Article 8 – Insurance
The Carrier has professional liability insurance covering material and immaterial damage during transport, as per its insurance contract. Details are available on request.
Liability is capped by article 3 and the insurance limits, except in cases of proven gross negligence or intentional fault.
Exclusions include, but are not limited to, damage from inadequate packaging or labelling, force majeure, undeclared dangerous goods. In such cases, no compensation will be provided.
Clients are advised to take additional insurance if needed. Upon request, proof of this insurance must be provided. The Client must inform the Carrier of any specifics that could affect coverage.
In case of incident, the Client must notify the Carrier immediately in writing and provide all required documentation. Delays or refusals of compensation due to the Client’s failure to comply with obligations are not the Carrier’s responsibility.
Article 9 – Force Majeure
The Carrier is not liable for delays or failures due to force majeure, including but not limited to fire, flood, natural disasters, strikes, lack of raw materials, war, or theft.
Article 10 – Claims
Claims must be noted on the delivery note by an authorized representative of the Client and sent to planning@johndriege.com or exploitation@johndriege.com within 12 hours of delivery.

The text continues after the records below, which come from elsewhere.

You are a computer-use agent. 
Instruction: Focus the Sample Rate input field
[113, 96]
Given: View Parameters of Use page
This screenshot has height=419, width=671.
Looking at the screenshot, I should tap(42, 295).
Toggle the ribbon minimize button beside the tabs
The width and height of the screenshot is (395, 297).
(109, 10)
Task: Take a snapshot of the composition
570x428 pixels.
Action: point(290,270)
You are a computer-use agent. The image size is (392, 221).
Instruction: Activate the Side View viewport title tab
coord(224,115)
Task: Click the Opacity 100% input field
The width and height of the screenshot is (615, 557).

Other claims (not related to poor packaging or labelling) must be sent in writing within 48 hours of delivery and are only admissible if reservations were previously made.
Article 11 – Termination
Transport contracts are limited to the delivery period and may not be terminated early unless for breach of contract. Early termination by the Client without valid reason incurs a penalty of 20% of the contract price (minimum €500), plus all incurred costs and subcontractor fees.

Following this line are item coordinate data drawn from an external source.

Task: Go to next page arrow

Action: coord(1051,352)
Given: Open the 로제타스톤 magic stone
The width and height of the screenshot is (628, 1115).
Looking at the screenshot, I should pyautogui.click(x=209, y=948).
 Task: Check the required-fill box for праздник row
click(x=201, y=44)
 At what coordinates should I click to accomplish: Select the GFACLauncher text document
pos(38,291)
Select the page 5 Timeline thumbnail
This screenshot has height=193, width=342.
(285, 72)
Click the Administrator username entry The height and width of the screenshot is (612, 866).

The Carrier may terminate the contract in case of non-payment or violation of laws or contract terms. In this case, the Carrier owes no compensation and may claim 20% of the contract price for loss of profit.

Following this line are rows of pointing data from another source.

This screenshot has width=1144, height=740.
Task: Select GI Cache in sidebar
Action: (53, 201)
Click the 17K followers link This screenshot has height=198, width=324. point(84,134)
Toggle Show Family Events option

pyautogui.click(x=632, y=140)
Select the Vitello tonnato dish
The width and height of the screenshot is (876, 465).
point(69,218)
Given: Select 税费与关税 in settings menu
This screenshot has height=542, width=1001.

Termination must be sent by registered letter. If the Client’s address is invalid, the termination is considered valid.
Article 12 – Returns, Modifications, and Cancellations
Returns require prior authorization. Cancellations more than 2 working days before delivery are free. Cancellations less than 1 working day before delivery incur a 50% cancellation fee.
Modification requests must be made in writing and may incur extra fees. The Carrier will confirm if modifications are possible. If not, the Client will be informed. Late or incomplete communication from the Client releases the Carrier from responsibility.
Article 13 – Data Protection
Client data (name, email, phone, postal code) is necessary for service execution. Data is processed per GDPR and used only for contract execution, customer satisfaction, or commercial communications for similar services.
The Carrier commits to processing personal data legally and securely, without unauthorized transfers, and ensuring confidentiality. The Client must ensure lawful collection and communication of third-party data.
Data subjects may exercise GDPR rights by contacting planning@johndriege.com or exploitation@johndriege.com or filing a complaint with the CNPD.
Article 14 – Final Provisions
The contract and any disputes are governed by Luxembourg law, including the CMR Convention. Disputes fall under the exclusive jurisdiction of the courts at the Carrier’s registered office unless the Carrier chooses otherwise.
The parties will attempt amicable resolution of disputes. If any clause is invalid, it will be replaced with a valid one reflecting its intent.